Zu gut für die Bundesliga? England-Legende kritisiert Kane für Bayern-Wechsel

Foto: Getty Images

Füge uns als bevorzugte Quelle bei Google hinzuFolgen

Harry Kane hat mit seinem Wechsel zum FC Bayern sportlich nahezu alles richtig gemacht. Dennoch gibt es auch drei Jahre später noch kritische Stimmen. Ex-England-Star Michael Owen kann die Entscheidung des Torjägers bis heute nicht nachvollziehen.

Als Harry Kane im Sommer 2023 Tottenham Hotspur verließ und zum FC Bayern wechselte, sorgte dieser Schritt international für große Schlagzeilen. Nach vielen Jahren in der Premier League wagte der Engländer erstmals den Sprung ins Ausland – und wurde dafür zunächst durchaus kritisch beäugt.


Rückblickend hat sich der Wechsel sportlich jedoch ausgezahlt.

Kane gewann mit dem FC Bayern inzwischen mehrere nationale Titel, entwickelte sich zum unumstrittenen Führungsspieler und zählt weiterhin zu den besten Stürmern der Welt. Lediglich der Triumph in der Champions League fehlt dem 32-Jährigen bislang noch.

Nicht alle teilen jedoch die Einschätzung, dass der Wechsel nach München die richtige Entscheidung war.

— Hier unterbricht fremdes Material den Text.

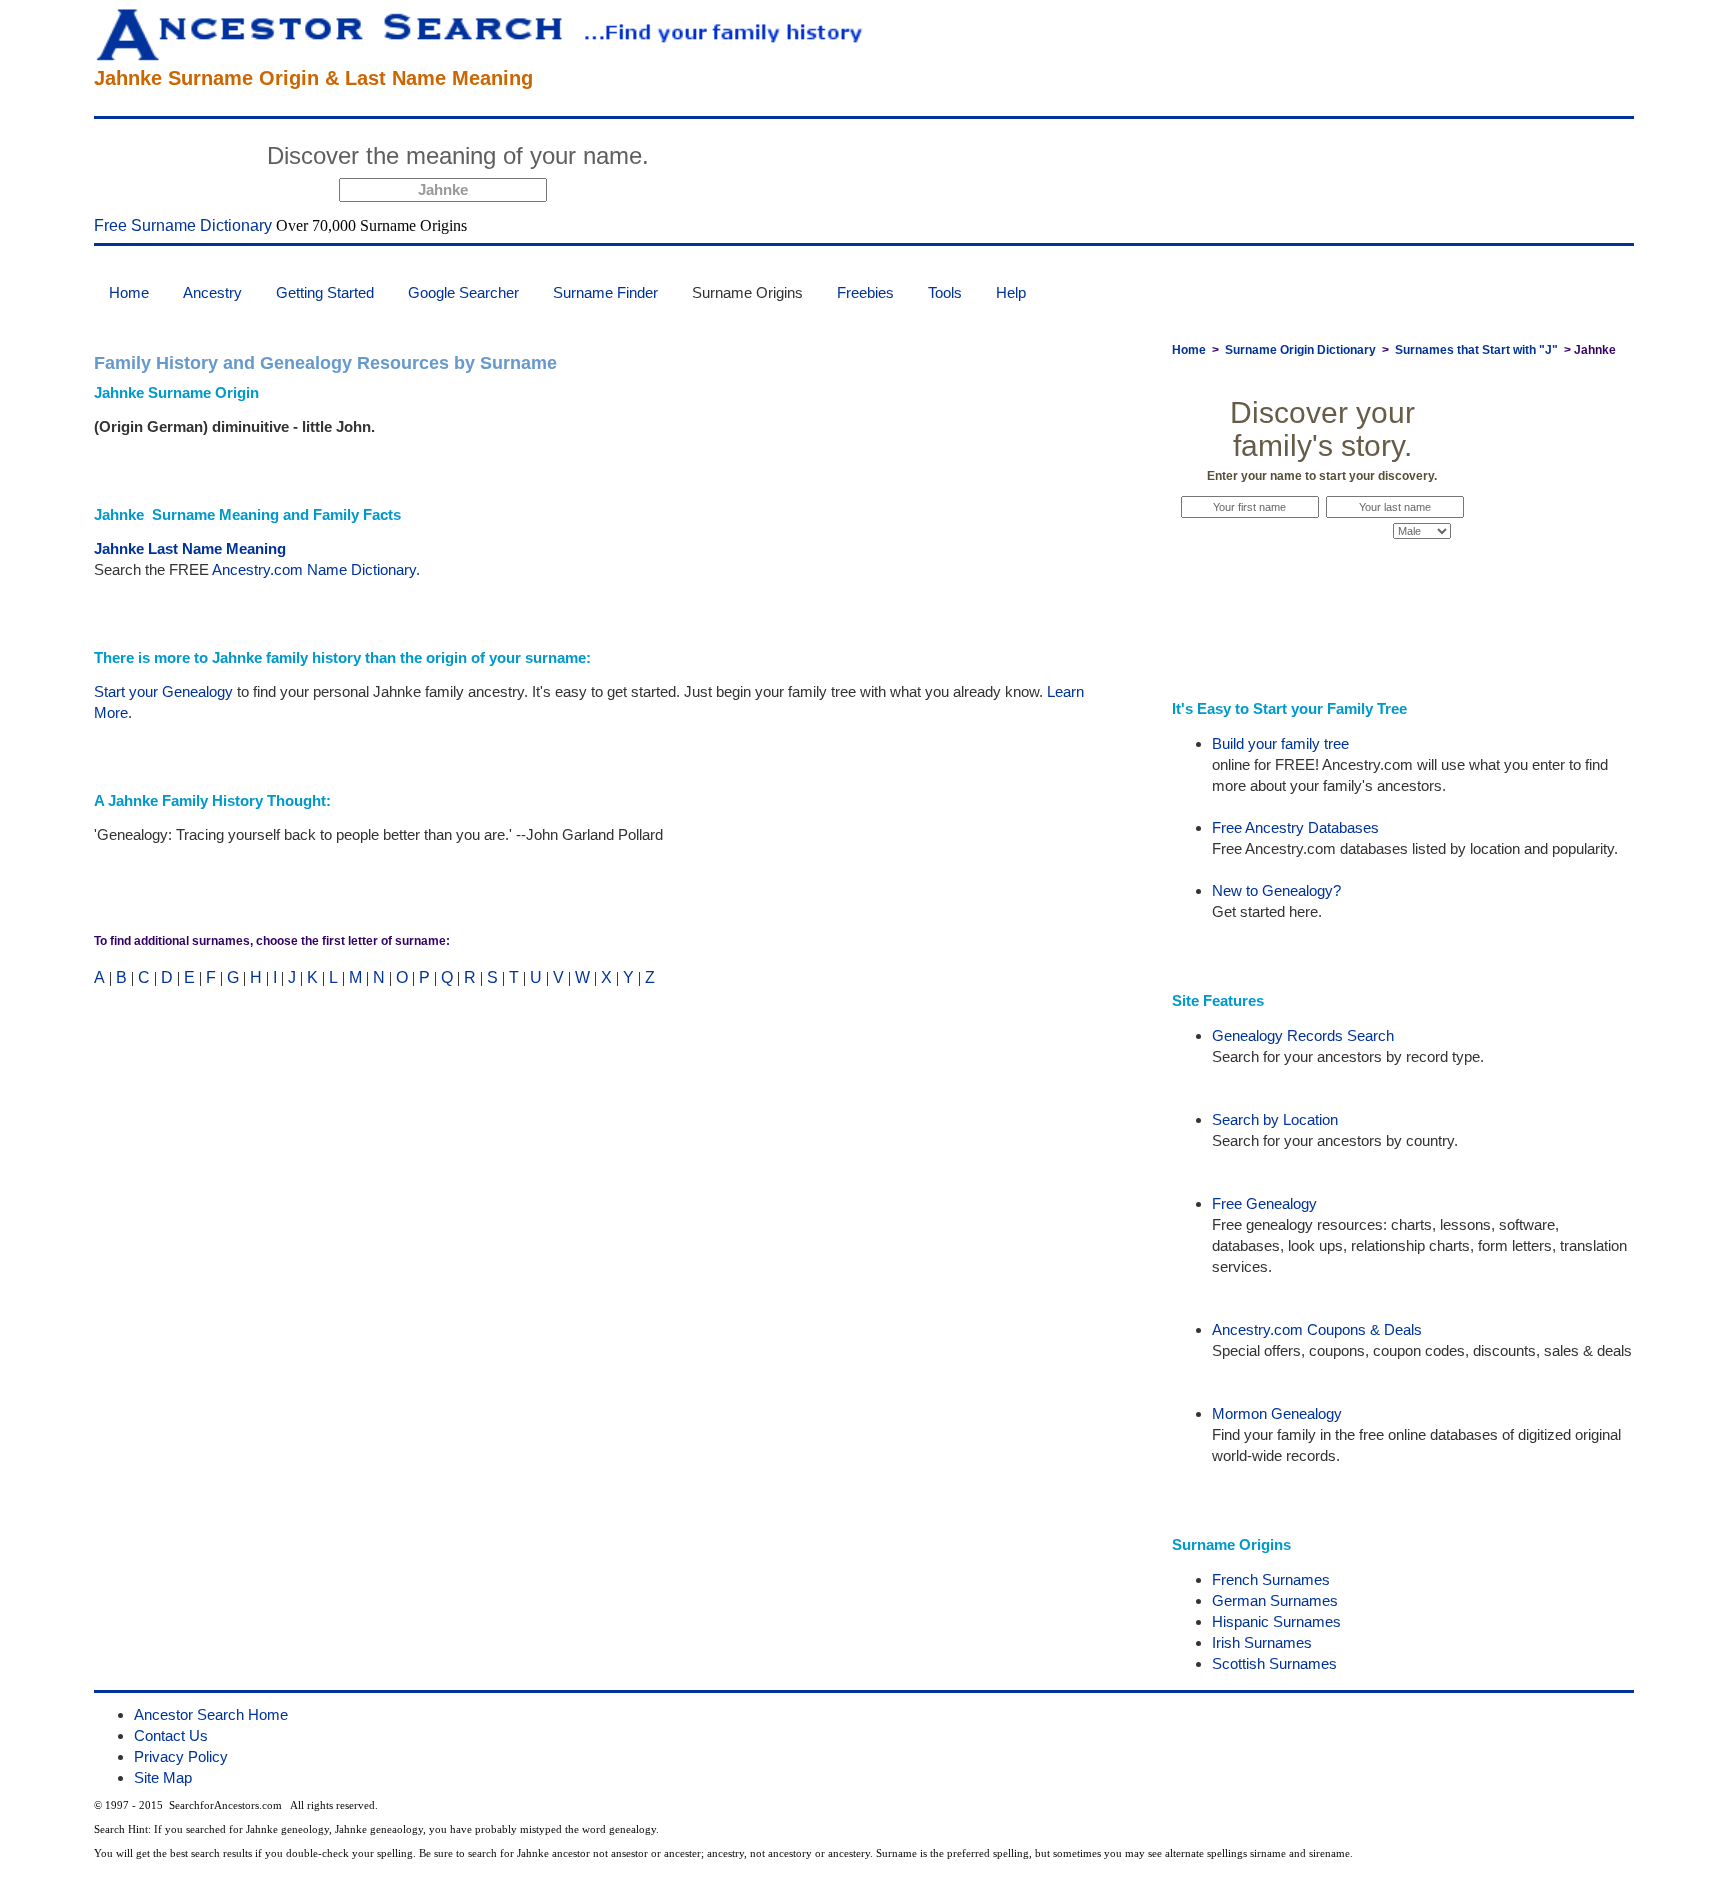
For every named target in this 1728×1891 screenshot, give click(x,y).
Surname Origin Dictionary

Owen kann Bayern-Wechsel nicht nachvollziehen

Im Gespräch mit der Daily Mail äußerte sich Michael Owen kritisch zur Karriereentscheidung seines Landsmanns. „Mein einziger Vorwurf an Harry ist der Wechsel zu Bayern München. Ich habe es damals gesagt und habe meine Meinung nicht geändert“, erklärte der frühere Liverpool- und England-Stürmer.

Dabei stellte Owen ausdrücklich klar, dass sich seine Kritik nicht auf Kanes sportliche Qualität bezieht. „Ich verstehe die Vorteile, und England wird das hoffentlich in den nächsten Wochen sehen. Sein Rundumspiel ist so reif, die Art, wie er ins Mittelfeld kommt und Angriffe startet, genauso wie er sie beendet.“

Für Owen liegt das Problem vielmehr in der Liga selbst. „Aber in Bezug auf seine Karriere ist er besser als die Bundesliga“, sagte der ehemalige Ballon-d’Or-Gewinner.

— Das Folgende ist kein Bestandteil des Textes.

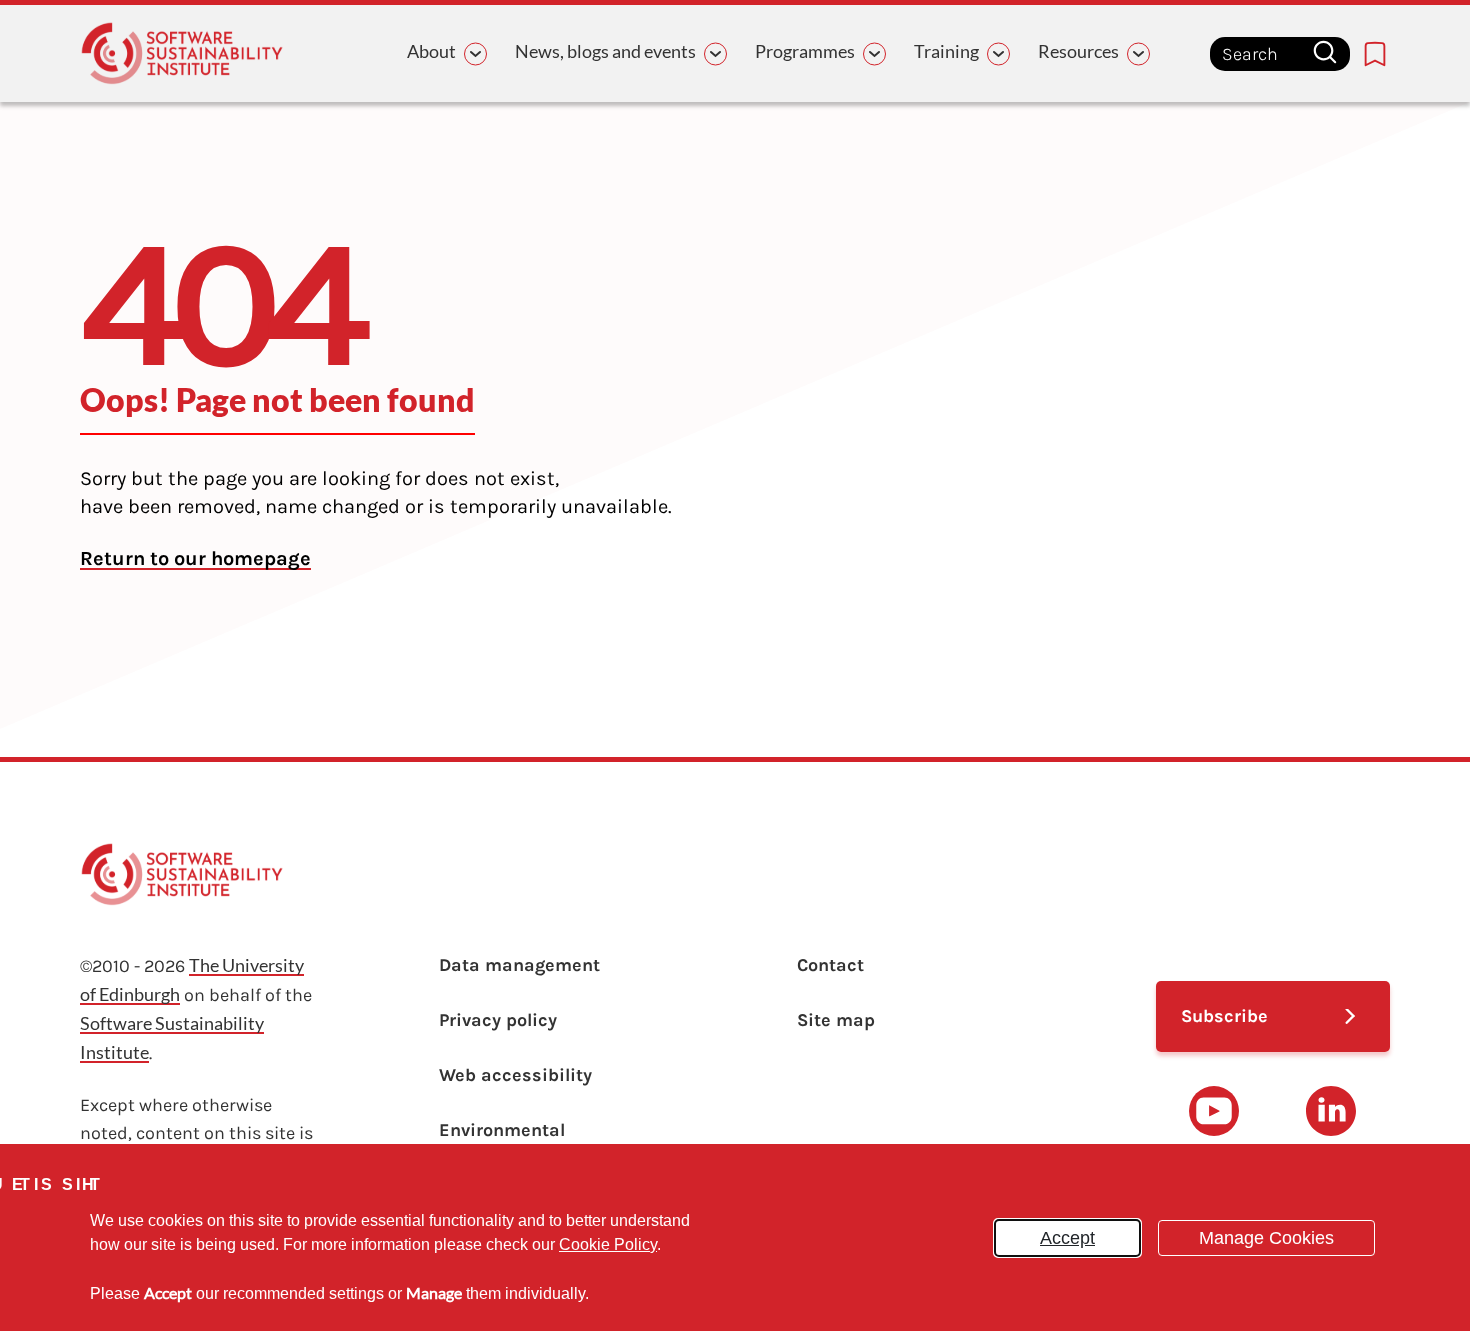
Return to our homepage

Der 45-Jährige begründete seine Einschätzung mit den Kräfteverhältnissen im deutschen Fußball.

„Ich habe die Liga jetzt wegen Harry mehr angeschaut, und abgesehen von Bayern ist sie sehr durchschnittlich. Woche für Woche spielt er für ein Team, das den Ballbesitz dominiert, das Territorium dominiert und Chance um Chance schafft. Natürlich erzielt er Tore.“

Premier-League-Rekord als verpasste Chance

Harry Kane
Foto: IMAGO

Aus Owens Sicht hätte Kane seine Karriere lieber in England fortsetzen sollen.

Vor allem den Rekord als bester Torschütze der Premier-League-Geschichte hält der ehemalige Nationalspieler für deutlich bedeutender als den Wechsel ins Ausland. „Ich denke immer noch, dass es die größere Leistung gewesen wäre, der erfolgreichste Torschütze aller Zeiten in der Premier League zu werden. Das hätte er verdient.“

Nach Ablauf seines Vertrags bei Tottenham hätte Kane laut Owen zudem die freie Auswahl unter den europäischen Spitzenklubs gehabt.

„Er hätte auch die freie Auswahl an Klubs gehabt, sobald sein Tottenham-Vertrag ausgelaufen wäre.“

Der Stürmer selbst dürfte seine Entscheidung dennoch kaum bereuen.

In München fühlt sich Kane seit seinem Wechsel ausgesprochen wohl und hat mehrfach betont, dass er beim FC Bayern genau die sportlichen Voraussetzungen gefunden hat, die er gesucht hatte.

Mit zahlreichen Toren, mehreren Titeln und der Aussicht, weiterhin um die Champions League und den Ballon d’Or zu spielen, spricht bislang vieles dafür, dass sich der Schritt nach Deutschland für den englischen Nationalmannschaftskapitän ausgezahlt hat.

Die Kritik von Michael Owen dürfte daran wenig ändern.